En fait il y a la partie développement web, donc développement de nouvelles fonctionnalités. Il y a la partie maintenance web, admin-système, devops. Il y a la partie développement data, c’est-à-dire développer, enfin améliorer les algorithmes qui vont télécharger les données, qui vont traiter les données, qui vont générer des graphiques, qui vont faire tout ça. Par exemple on ne parlait pas du tout de vaccination en décembre, aujourd’hui on a plus les yeux rivés sur VaccinTracker que sur CovidTracker. Les données évoluent en permanence,elles ont la même problématique, etc., donc il faut faire évoluer cette partie-là aussi.
Donc développement web, développement data, ce sont les deux grosses parties pour le site, donc ça prend du temps, oui. Maintenant je délègue, il y a des gens, notamment en développement web. Par exemple c’est moi qui avais fait la première version de Vite Ma Dose, en fait ils ont tout refait et maintenant je ne touche quasiment plus à rien. Il y a des gens qui aident, plusieurs personnes sur le front, plusieurs personnes sur le back, etc., il y a des devops, il y a des graphistes, maintenant ils se débrouillent, donc ça me prend moins de temps.
Par contre, ça me prend du temps pour coordonner les gens parce qu’il faut coordonner 50 personnes. Là on a un meet à 21 heures, parce que vous avez dû entendre que la vaccination est ouverte aux plus de 18 ans, depuis le 12 mai, pour les créneaux de vaccination du jour et du lendemain, donc les créneaux qui restent, qui ne sont pas pourvus.

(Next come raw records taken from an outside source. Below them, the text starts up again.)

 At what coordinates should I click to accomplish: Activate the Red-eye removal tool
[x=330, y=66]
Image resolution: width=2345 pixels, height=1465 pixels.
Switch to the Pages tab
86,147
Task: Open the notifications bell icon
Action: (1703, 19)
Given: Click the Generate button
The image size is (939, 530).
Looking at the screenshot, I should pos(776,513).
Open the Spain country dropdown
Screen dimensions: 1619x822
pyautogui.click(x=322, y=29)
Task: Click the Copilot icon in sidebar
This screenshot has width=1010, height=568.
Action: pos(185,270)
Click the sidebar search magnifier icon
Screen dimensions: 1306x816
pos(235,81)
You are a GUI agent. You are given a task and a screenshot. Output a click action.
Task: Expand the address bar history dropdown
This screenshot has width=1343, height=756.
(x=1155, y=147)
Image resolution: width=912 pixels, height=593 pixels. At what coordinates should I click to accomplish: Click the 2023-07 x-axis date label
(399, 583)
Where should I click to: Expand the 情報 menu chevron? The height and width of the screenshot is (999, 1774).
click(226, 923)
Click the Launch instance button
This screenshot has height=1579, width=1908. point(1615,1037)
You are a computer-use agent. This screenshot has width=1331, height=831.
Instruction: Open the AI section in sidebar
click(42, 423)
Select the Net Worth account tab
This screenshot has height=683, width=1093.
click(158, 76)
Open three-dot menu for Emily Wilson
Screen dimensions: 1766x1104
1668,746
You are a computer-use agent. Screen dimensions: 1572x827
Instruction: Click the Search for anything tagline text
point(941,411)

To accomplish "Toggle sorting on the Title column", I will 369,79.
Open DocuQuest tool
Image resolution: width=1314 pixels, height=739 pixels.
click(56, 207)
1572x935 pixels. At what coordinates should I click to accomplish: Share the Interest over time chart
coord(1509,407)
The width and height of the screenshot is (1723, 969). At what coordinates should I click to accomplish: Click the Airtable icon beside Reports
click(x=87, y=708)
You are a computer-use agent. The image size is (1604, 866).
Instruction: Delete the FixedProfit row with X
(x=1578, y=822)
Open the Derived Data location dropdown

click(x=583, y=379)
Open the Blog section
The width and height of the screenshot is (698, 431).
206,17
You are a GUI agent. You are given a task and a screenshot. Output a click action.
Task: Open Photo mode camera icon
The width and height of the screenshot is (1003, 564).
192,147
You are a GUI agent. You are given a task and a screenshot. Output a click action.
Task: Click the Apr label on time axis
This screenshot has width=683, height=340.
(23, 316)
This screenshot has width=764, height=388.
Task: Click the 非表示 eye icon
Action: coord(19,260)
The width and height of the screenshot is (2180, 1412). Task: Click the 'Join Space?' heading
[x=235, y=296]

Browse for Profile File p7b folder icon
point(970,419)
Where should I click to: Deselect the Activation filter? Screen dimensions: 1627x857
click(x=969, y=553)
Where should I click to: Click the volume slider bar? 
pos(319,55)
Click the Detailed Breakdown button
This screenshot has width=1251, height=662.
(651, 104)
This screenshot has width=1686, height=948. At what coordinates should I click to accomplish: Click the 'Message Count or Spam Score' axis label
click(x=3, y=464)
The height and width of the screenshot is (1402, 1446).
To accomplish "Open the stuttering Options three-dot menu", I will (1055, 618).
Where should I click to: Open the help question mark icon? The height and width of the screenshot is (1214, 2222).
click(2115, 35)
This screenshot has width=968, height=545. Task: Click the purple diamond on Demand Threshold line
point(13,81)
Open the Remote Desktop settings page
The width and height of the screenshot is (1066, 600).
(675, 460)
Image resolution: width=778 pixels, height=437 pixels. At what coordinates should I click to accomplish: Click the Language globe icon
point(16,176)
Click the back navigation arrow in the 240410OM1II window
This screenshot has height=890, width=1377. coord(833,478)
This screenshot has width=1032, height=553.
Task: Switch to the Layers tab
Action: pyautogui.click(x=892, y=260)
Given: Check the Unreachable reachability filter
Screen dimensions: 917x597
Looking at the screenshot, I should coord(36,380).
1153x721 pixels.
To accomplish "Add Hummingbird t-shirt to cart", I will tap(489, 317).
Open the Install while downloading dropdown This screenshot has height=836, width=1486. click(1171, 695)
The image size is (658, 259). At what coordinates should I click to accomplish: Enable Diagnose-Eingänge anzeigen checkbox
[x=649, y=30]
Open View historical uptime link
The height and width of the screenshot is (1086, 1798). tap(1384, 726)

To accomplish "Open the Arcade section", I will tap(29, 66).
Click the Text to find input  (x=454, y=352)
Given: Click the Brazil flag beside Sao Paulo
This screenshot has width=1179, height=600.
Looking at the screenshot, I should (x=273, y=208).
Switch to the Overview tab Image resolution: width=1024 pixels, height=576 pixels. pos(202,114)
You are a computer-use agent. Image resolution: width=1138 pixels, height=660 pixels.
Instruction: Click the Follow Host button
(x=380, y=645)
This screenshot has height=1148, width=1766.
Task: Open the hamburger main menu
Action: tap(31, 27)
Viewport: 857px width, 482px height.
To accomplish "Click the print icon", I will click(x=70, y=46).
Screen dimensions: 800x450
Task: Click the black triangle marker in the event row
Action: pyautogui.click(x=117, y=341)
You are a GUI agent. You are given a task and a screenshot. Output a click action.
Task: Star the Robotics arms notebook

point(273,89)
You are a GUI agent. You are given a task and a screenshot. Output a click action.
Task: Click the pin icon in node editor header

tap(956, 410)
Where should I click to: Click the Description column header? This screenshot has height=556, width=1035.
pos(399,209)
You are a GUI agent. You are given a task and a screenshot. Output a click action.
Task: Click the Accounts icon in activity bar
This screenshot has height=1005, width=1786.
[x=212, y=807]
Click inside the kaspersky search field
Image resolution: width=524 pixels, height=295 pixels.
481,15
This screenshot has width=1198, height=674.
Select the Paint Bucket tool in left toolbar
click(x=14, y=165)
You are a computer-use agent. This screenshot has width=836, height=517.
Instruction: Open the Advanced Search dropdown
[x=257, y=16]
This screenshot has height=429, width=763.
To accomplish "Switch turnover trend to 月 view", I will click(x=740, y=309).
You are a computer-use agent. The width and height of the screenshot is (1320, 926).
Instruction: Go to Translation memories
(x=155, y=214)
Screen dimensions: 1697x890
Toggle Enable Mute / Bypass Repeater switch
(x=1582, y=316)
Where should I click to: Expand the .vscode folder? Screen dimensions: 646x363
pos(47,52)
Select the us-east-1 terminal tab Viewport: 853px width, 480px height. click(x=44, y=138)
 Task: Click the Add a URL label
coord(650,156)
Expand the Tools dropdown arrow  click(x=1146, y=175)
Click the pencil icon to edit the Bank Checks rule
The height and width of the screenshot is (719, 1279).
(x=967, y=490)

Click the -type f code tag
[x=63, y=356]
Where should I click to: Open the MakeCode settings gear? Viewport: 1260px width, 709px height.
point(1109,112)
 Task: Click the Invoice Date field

Claire : Normalement il faut dire si on a des comorbidités ou quoi sur le site, il va falloir tout lever ?

Guillaume Rozier : Oui, voilà. Nous, on ne gère pas la partie vraiment réservation, on laisse ça à Doctolib, mais on va quand même s’adapter. Il y a plein de trucs à faire, on va faire plein de trucs cool, mais il faut qu’on se coordonne, donc il y a un meet-up après, ça me prend du temps de coordination pour que tout le monde travaille dans la même direction, pour motiver les gens et tout. Donc c’est très dur de compter.
Plusieurs heures par jour, des week-ends entiers et, en plus de ça, il faut que je sois au courant des chiffres, que je fasse l‘analyse de la situation ce qui me prend beaucoup de temps, tous les soirs ça me prend au moins une demi-heure, une heure et il faut que je communique. Je communique en général sur Twitter ce que je pense de la situation. Il y a des médias qui m’invitent pour en parler à la télé ou ailleurs, il y a des médias qui m’invitent pour faire des portraits, pour que j’explique les coulisses de CovidTracker, que j’explique l’initiative. Donc si on prend tout ça c’est dément. Là j’ai passé l’après-midi dans les médias parce que mon employeur a été hyper-cool. Je n’ai pas passé l’après-midi dans les médias, mais aujourd’hui TF1 est venue pour filmer pour le 20 heures, France2 est venue pour filmer pour le 20 heures, j’ai fait Par Jupiter ! pour France Inter et après ta vidéoconférence. Normalement je bosse. Mon employeur a été cool cet après-midi, il m’a dit « tu peux faire un ou deux trucs de côté ».

Claire : Ils doivent être contents quoi !

Guillaume Rozier : Oui, aussi. Ils estiment que c’est un projet d’utilité publique, ils estiment un peu aussi que, finalement, leur contribution dans l’épidémie c‘est de me laisser souffler, donc ils m’autorisent à travailler sur CovidTracker quelques heures par semaine dans le cadre de mon job, rémunéré par ma boîte, donc c’est très cool ça permet d’allier un peu mieux les deux.
Clairement ça prend plusieurs heures par jour et des fois les week-ends aussi. Je pense que ça répond à la question.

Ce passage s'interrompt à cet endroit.